También el chileno Roberto Bolaño (1950-2003), sobre todo por la fuerza transformadora con que irrumpió su novela Los detectives salvajes en el más que alicaído panorama de la literatura en nuestro idioma, un huracán que hasta ahora sólo se le había adjudicado a Rayuela, es considerado un autor “cortazariano”, amarrado al árbol genealógico del creador de personajes inolvidables como Bruno, como Manu, como La Maga.
En la biografía de ambos, la figura de la madre es central para alimentar la afición de los libros: mujeres sensatas y sensibles, que cuando los médicos les dicen que deben sacar a sus hijos de las garras de la lectura, un vicio que puede –aseguran- crearle enfermedades irreversibles, no les hacen mucho caso.
El filme de Tristán Bauer (Buenos Aires, 1959) se llevó a cabo en 1994 y según explicó el cineasta en su momento, intentó llevar al cine la vida del escritor contándola como si surgiera de su propia narrativa.
Así, la rayuela, el bandoneón, un niño solitario que se presume abandonado por su padre, las postales de una Europa seria y adusta de principios del siglo XX, se intercalan entre la reconocible voz de Julio Cortázar, en el filme que vio la luz a 10 años de su muerte.
SOY DE LOS QUE LLORAN EN EL CINE
Julio Cortázar se define en la película como un hombre muy sentimental. “Soy de los que lloran en el cine y luego salen escondiendo la cara, para que no lo vean”, dice, mientras la imagen muestra su suéter blanco de cuello alto, un saco jaspeado, el pelo renegrido y la mirada intensa, directa, franca, que le dirige a su interlocutor.
Se enamoraba de sus compañeritas de colegio, esas deliciosas niñas que llevaban trenza, de un modo fatal que sólo podría conducir a la muerte.
Fue despedido de la radio francesa donde transmitía en español una pelea de box porque su pésima dicción lo hacía incomprensible para las audiencias latinoamericanas y es su voz, ese tono cascado y dulce, “canyengue”, por usar una palabra del lunfardo (argot de los argentinos) y que alude al tono callejero, rústico, del hablante, lo que predomina en el filme Cortázar cuenta su vida.

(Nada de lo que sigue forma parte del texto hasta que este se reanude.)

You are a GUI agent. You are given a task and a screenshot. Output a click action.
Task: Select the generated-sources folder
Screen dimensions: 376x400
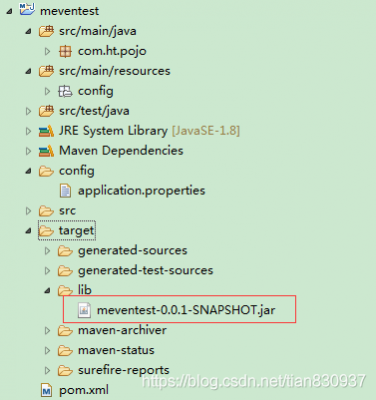click(x=132, y=251)
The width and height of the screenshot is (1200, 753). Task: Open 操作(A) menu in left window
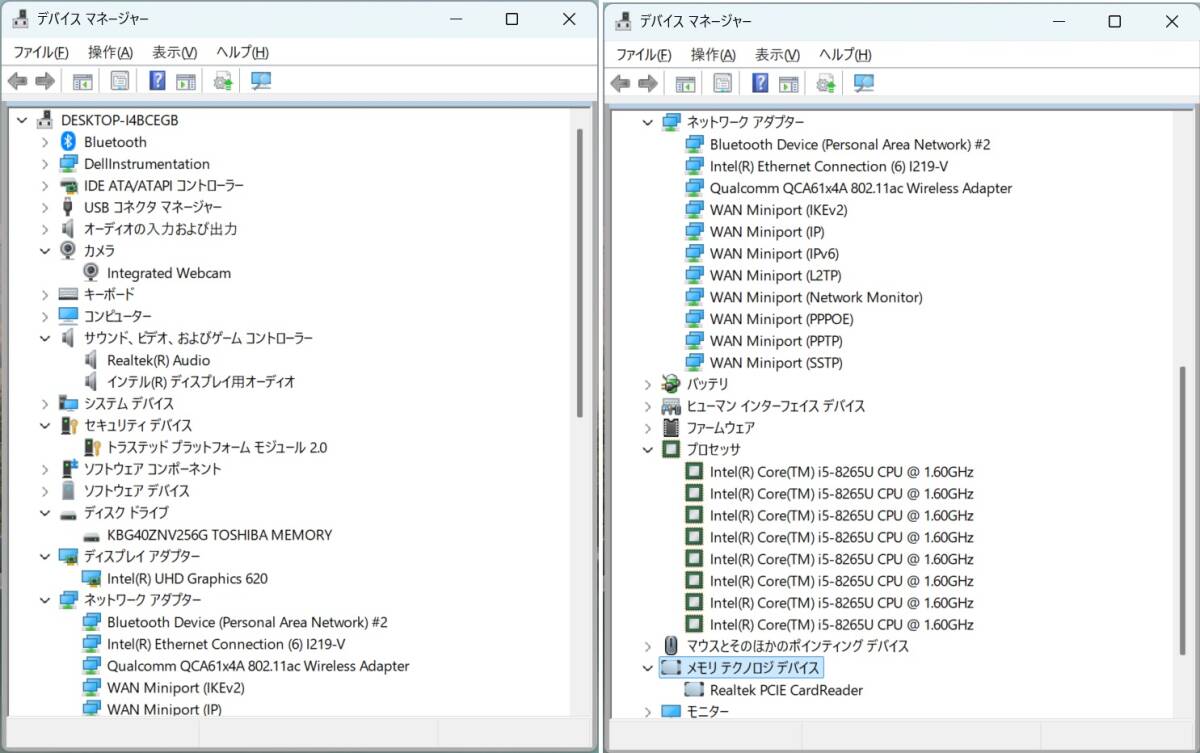110,52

Lee un cuento dedicado al box, el deporte de los puños que junto al jazz fue una de las grandes pasiones de su existencia.
Cortázar habla y nosotros, los espectadores, sabemos que es él.
Lo escuchamos recitar el poema dedicado al Che, “Yo tuve un hermano” y recordamos esa adolescencia fervorosa y militante, cuando en los ‘70 y los ’80, “todos los jóvenes que luchaban por un mundo mejor, en contra de la opresión, eran” Ernesto Guevara.
El mundo, como sabemos, se hizo más difícil e inexplicable. Lo bueno y lo malo, lo negro y lo blanco se confundieron tanto que ya no hubo manera de delimitar con clara precisión las fronteras del devenir.
Sin embargo, desde un lugar sin nombre, que no envejece, la presencia de un escritor insustituible se levanta para despertarnos con un fulgor nuevo, obligándonos a decir: “Yo tuve un hermano, no nos vimos nunca, pero no importaba”.
Tuvimos a Cortázar, no lo vimos nunca pero no importaba. Era nuestro hermano. Y aún lo es.
En marzo próximo, la Cátedra Latinoamericana Julio Cortázar, de la Universidad de Guadalajara, abrirá el año con la participación del filósofo argentino Santiago Kovadloff, quien impartirá el curso “Poesía, ensayo y traducción: tres senderos expresivos en la vida de un escritor” y la conferencia magistral “La fe literaria”, en fechas todavía sin confirmar.